Editorial: Safety must continue to improve as campus expands

With the release of the CMU Annual Campus Safety report in the last week, students now have recourse to know about various crimes and offenses committed around campus. We encourage students to see the report online and understand the changing demographics of crime at CMU as our university grows.
As the school grows, certain statistics are going to go up, which was present with increased drug and alcohol offenses in 2012 over 2011. It seems like that increase is a fairly natural part of being a growing university with an increasing population of students, most of which will choose to indulge in drugs or alcohol at some point during their college career.

Luckily, certain numbers aren’t following the trend as their intoxicating counterparts.

There was certainly no increase in sexual assault with the increase in student population, with 6 reported cases in 2011 dropping to 2 in 2012. While many of these crimes go unreported, various school programs have educated and informed students in an effort to quell sexual and domestic abuse crimes. No robberies have been reported for two years, and the rates of crimes like aggravated assault (2 in 2012) and burglary (13 in 2011 and 14 in 2012) have stayed the same over the last three years, obviously not being fueled by an increase in total student population.
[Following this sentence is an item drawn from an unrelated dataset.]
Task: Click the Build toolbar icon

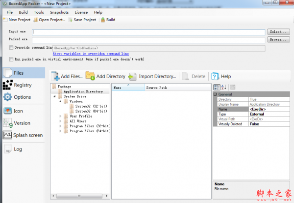Action: click(x=102, y=20)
If you take the difference in student population size into account, the numbers are lower than other Colorado universities like CU and CSU. However, for the size of their schools, their numbers were about as comfortably low as CMU’s.

CMU has the advantage of being a tight-knit university. Support networks of counseling services and informative sessions aimed at deterring violent and sexual crime are common and well-publicized. The campus also has a dedicated group of police officers and is backed up by an equally safe surrounding community.

As the school grows, we can always hire more cops. However, we may have to find sustainable ways to keep that support and information network growing in scale for a university that has the propensity to double in size as it has in the last few years.